● **EXERCISE PROMPT**
In the material below, find the span from the line with "上海福利姬 (64, 2476)" to the line with "Scriitori (89, 103)" and transcribe only those lines, exactly, ends included, without the pictures.

● **DATA FOR REVIEW**
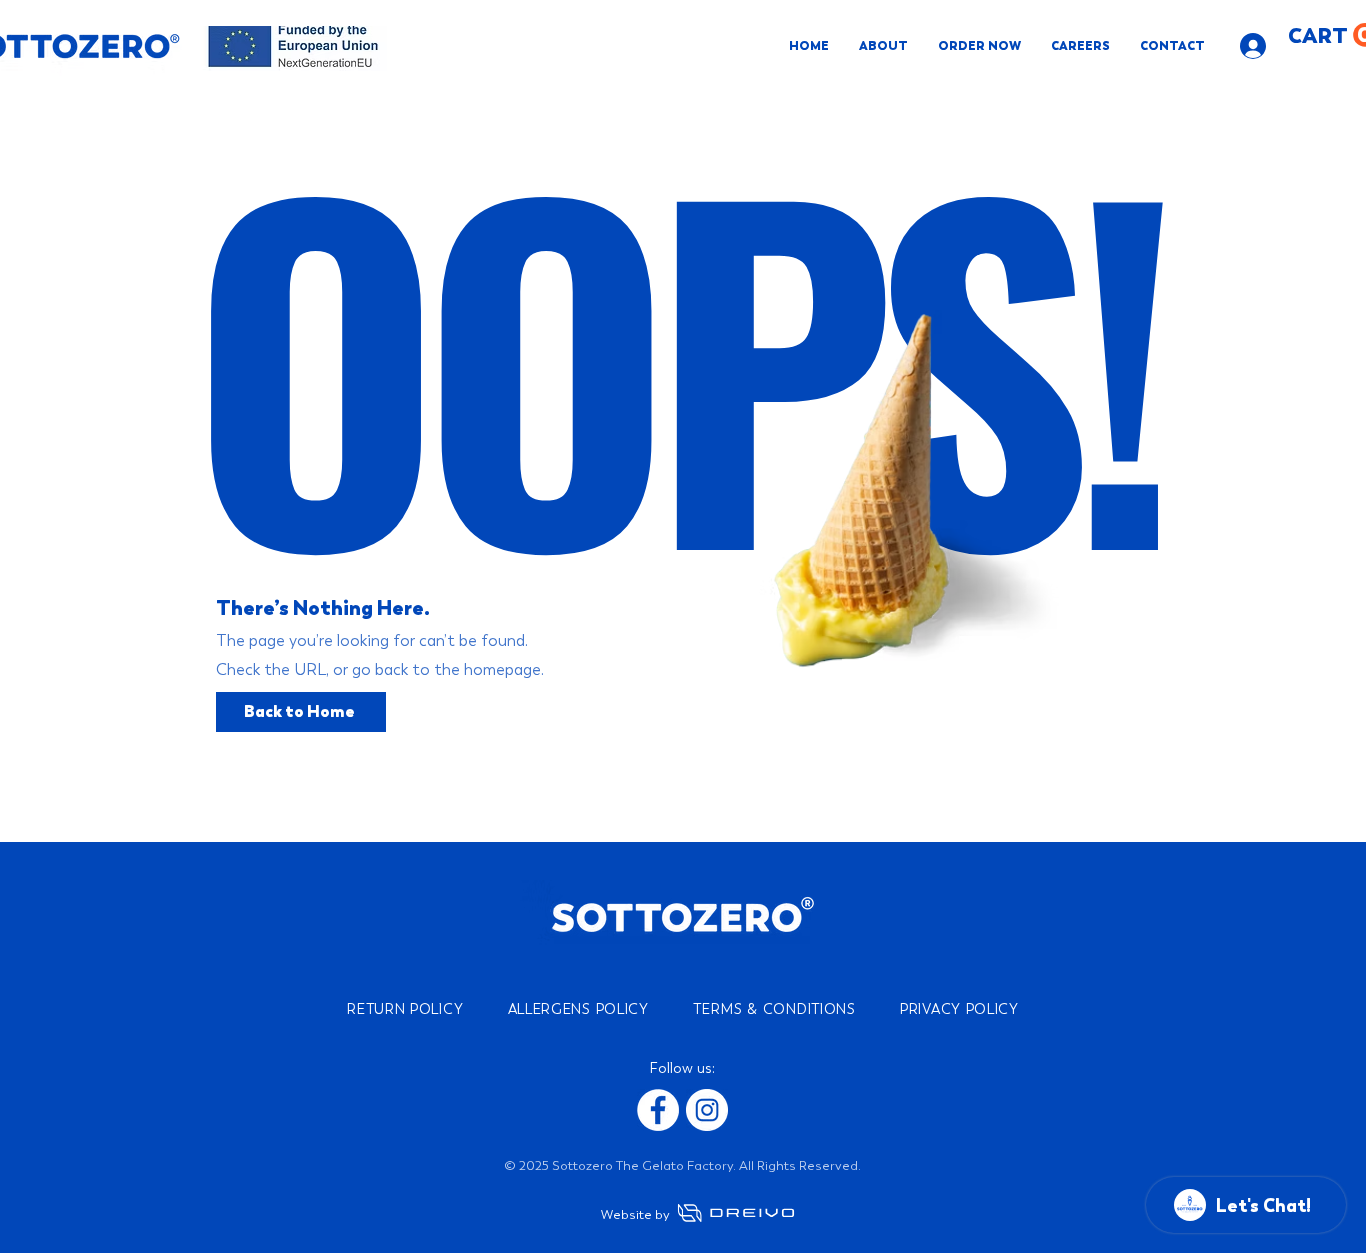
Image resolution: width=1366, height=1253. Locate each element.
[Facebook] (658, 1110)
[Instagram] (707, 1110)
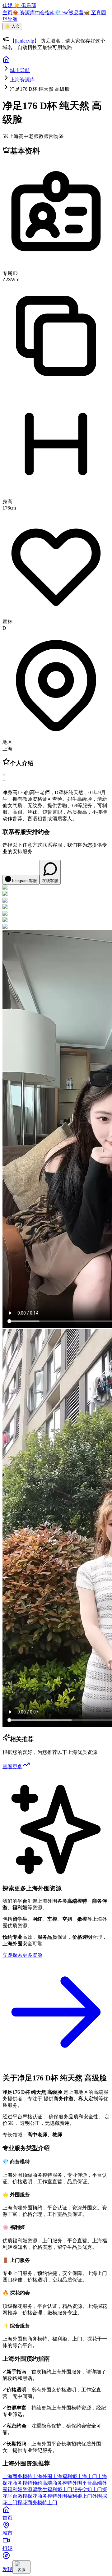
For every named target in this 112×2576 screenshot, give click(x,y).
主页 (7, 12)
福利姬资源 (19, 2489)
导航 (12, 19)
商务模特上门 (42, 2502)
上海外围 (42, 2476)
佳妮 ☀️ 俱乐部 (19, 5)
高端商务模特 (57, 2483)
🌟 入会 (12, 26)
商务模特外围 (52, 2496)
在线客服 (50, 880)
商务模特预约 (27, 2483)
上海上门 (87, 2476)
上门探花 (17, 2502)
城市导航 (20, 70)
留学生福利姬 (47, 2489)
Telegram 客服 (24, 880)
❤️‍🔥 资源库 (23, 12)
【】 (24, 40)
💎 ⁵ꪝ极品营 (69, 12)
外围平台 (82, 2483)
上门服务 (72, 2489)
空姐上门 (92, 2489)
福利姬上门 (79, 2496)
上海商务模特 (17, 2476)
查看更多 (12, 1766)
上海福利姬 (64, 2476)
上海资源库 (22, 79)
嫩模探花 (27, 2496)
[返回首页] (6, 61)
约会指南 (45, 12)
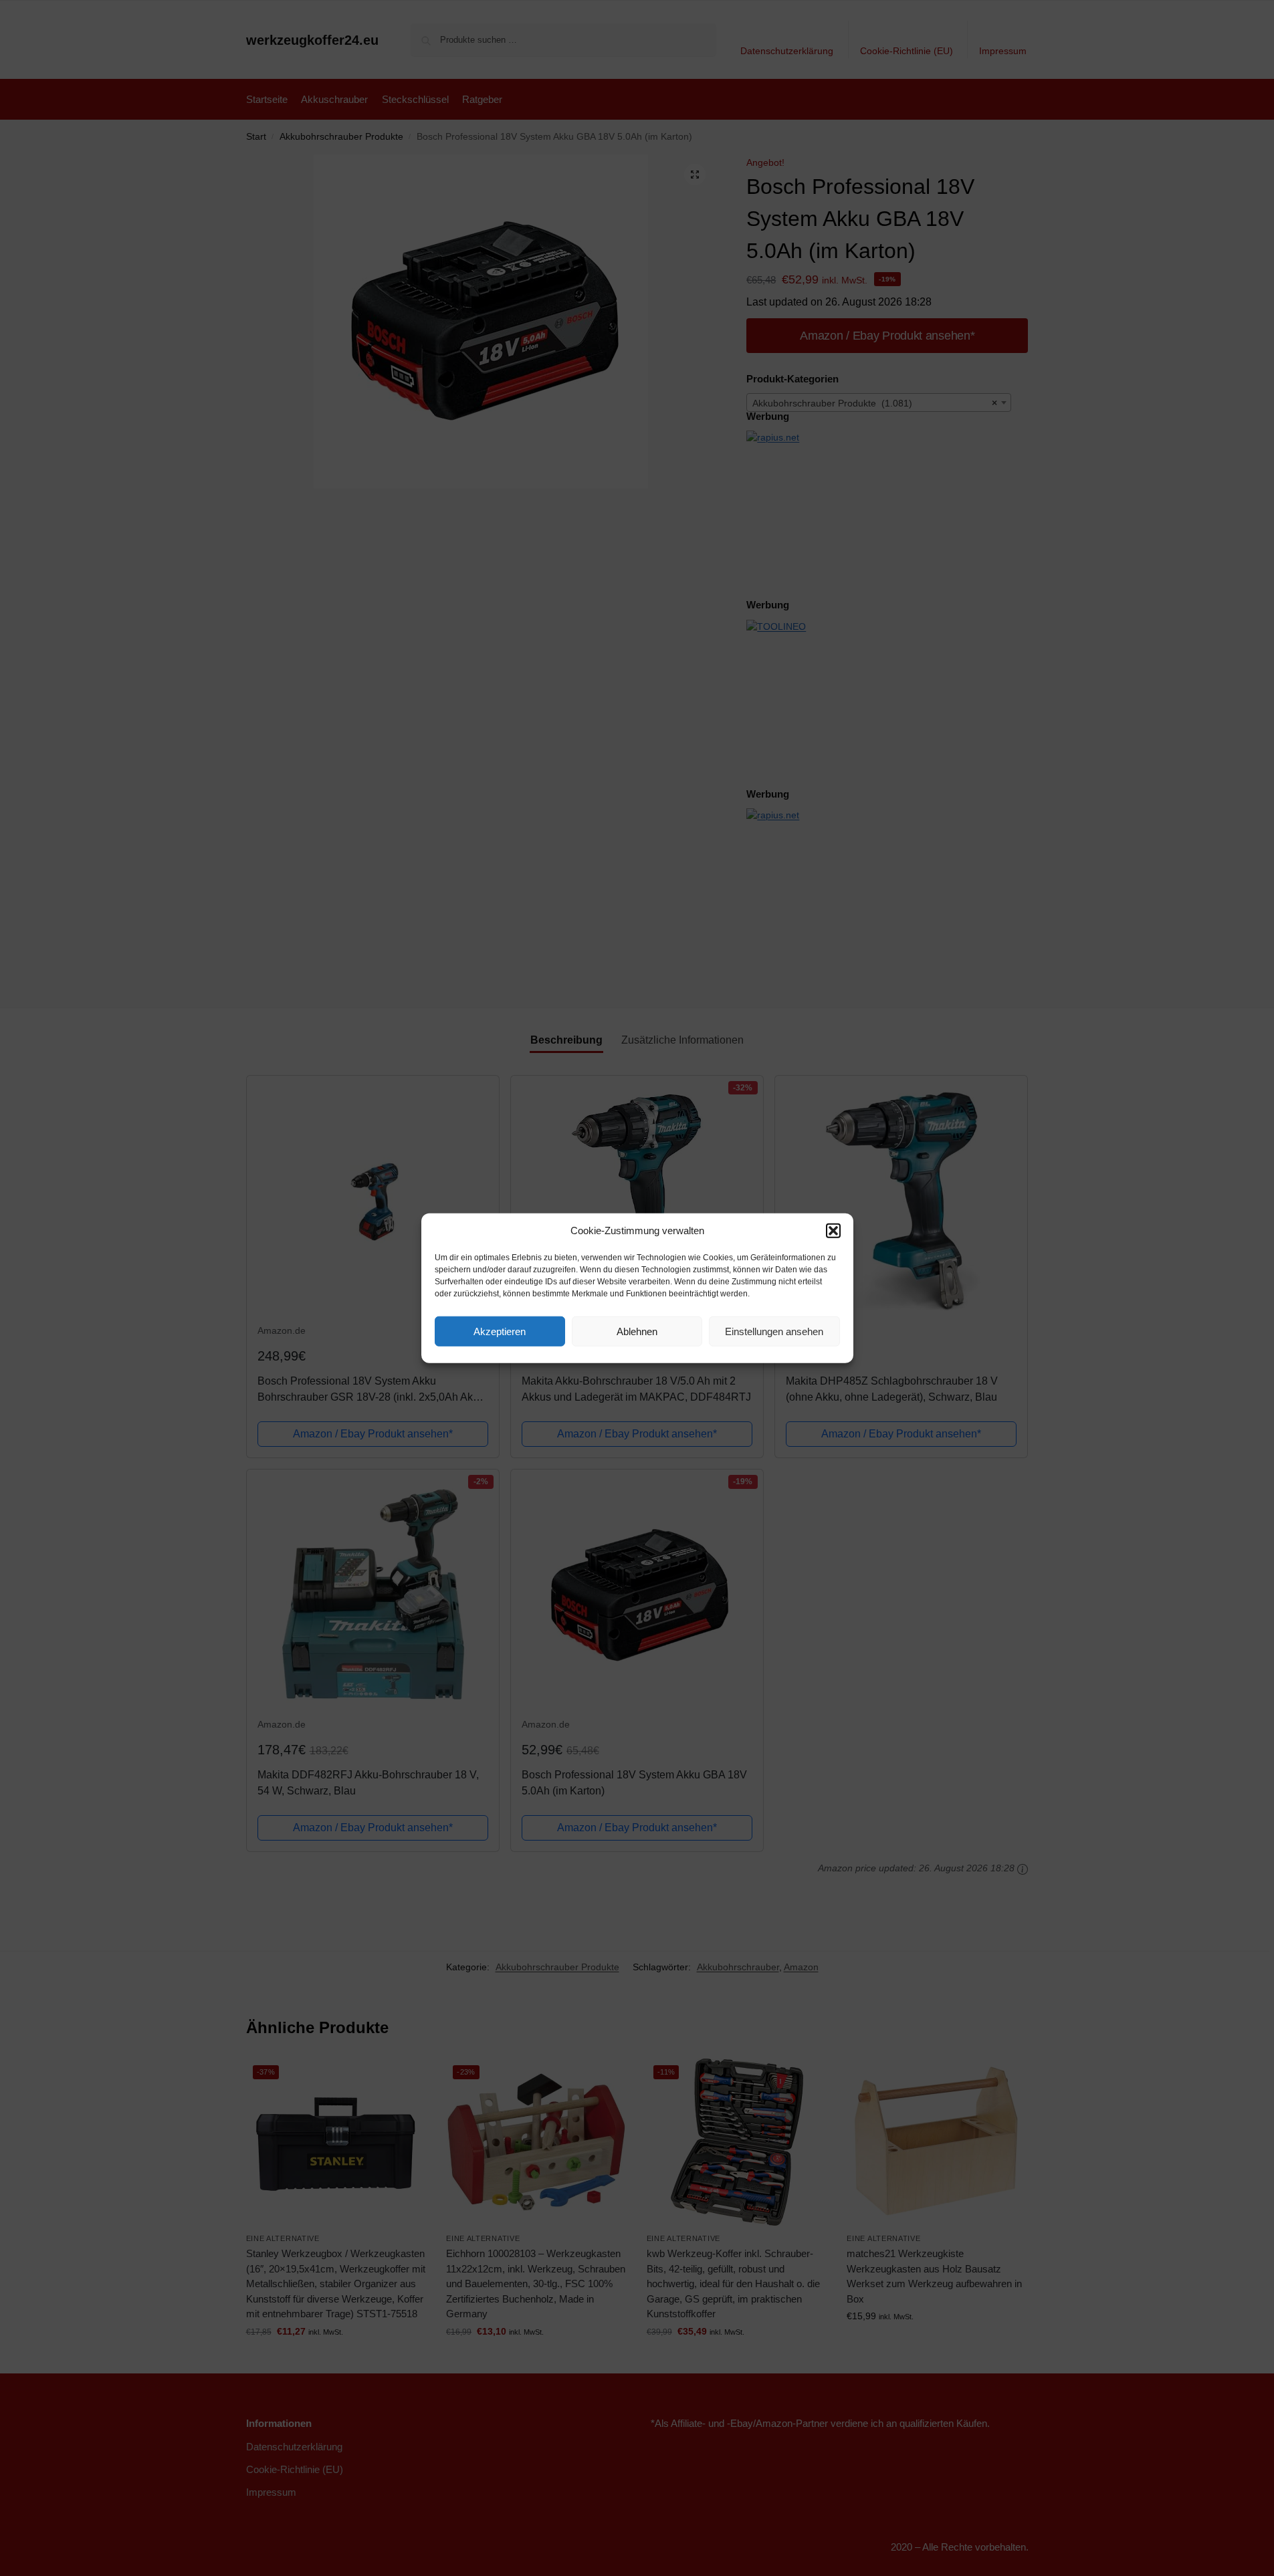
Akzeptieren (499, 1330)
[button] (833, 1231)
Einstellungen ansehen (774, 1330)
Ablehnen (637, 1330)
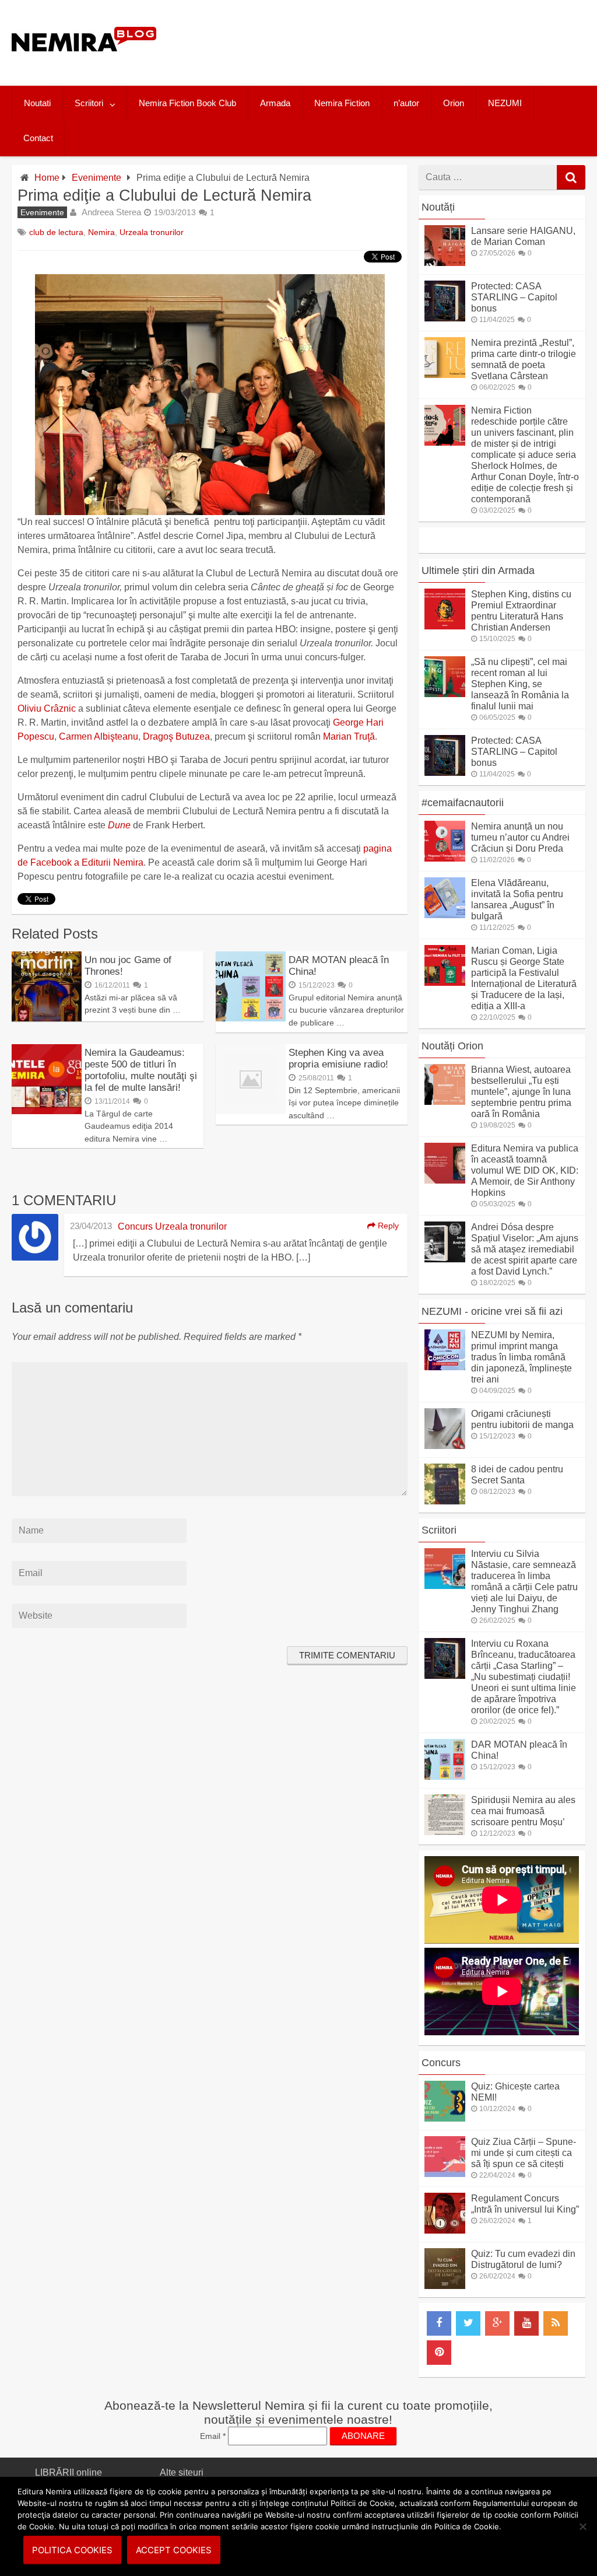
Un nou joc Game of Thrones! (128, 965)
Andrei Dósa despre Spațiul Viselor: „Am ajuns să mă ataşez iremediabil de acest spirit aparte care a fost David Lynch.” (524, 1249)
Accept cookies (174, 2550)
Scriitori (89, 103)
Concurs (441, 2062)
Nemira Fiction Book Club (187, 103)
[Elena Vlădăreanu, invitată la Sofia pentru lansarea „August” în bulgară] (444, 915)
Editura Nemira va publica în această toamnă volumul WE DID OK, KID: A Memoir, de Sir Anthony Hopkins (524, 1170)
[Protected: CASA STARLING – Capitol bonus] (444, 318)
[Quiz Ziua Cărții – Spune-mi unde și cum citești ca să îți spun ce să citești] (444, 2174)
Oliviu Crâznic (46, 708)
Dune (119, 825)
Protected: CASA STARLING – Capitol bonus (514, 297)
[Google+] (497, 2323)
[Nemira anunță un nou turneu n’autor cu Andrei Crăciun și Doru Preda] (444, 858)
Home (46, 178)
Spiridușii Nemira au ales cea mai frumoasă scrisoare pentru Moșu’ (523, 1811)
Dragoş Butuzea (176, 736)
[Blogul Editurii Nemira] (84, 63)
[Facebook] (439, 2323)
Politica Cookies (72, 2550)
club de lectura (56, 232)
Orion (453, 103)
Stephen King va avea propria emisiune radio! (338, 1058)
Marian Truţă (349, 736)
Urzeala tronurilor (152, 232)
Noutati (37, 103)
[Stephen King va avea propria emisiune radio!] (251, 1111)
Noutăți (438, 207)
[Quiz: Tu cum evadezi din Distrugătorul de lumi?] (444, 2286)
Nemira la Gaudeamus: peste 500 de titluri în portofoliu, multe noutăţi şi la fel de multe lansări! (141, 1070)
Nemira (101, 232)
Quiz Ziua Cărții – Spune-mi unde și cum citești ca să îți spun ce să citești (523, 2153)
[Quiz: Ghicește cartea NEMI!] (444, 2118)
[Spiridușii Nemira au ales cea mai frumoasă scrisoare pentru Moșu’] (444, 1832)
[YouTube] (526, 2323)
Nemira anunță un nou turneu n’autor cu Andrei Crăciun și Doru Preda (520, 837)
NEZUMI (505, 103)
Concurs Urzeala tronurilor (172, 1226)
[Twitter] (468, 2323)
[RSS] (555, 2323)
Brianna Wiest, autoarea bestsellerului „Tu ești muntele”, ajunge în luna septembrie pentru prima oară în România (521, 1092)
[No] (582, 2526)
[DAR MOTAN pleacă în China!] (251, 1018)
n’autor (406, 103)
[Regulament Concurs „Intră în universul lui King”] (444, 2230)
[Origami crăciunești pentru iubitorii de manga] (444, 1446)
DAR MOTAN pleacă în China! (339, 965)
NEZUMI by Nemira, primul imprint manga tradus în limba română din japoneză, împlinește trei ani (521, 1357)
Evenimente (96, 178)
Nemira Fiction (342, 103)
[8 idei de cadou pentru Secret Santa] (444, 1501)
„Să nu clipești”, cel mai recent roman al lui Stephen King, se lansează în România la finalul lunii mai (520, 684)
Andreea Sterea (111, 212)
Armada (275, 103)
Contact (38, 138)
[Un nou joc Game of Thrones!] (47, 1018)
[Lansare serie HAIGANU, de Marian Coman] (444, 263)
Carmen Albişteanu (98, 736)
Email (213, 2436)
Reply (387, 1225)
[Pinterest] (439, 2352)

● **TASK RESPONSE**
上海福利姬 (64, 2476)
上海资源库 (22, 79)
嫩模探花 (27, 2496)
[返回首页] (6, 61)
约会指南 (45, 12)
Akzeptieren (499, 1330)
[button] (833, 1231)
Einstellungen ansehen (774, 1330)
Ablehnen (637, 1330)
Un nou joc Game of Thrones! (128, 965)
Andrei Dósa despre Spațiul Viselor: „Am ajuns să mă ataşez iremediabil de acest spirit aparte care a fost David Lynch.” (524, 1249)
Accept cookies (174, 2550)
Scriitori (89, 103)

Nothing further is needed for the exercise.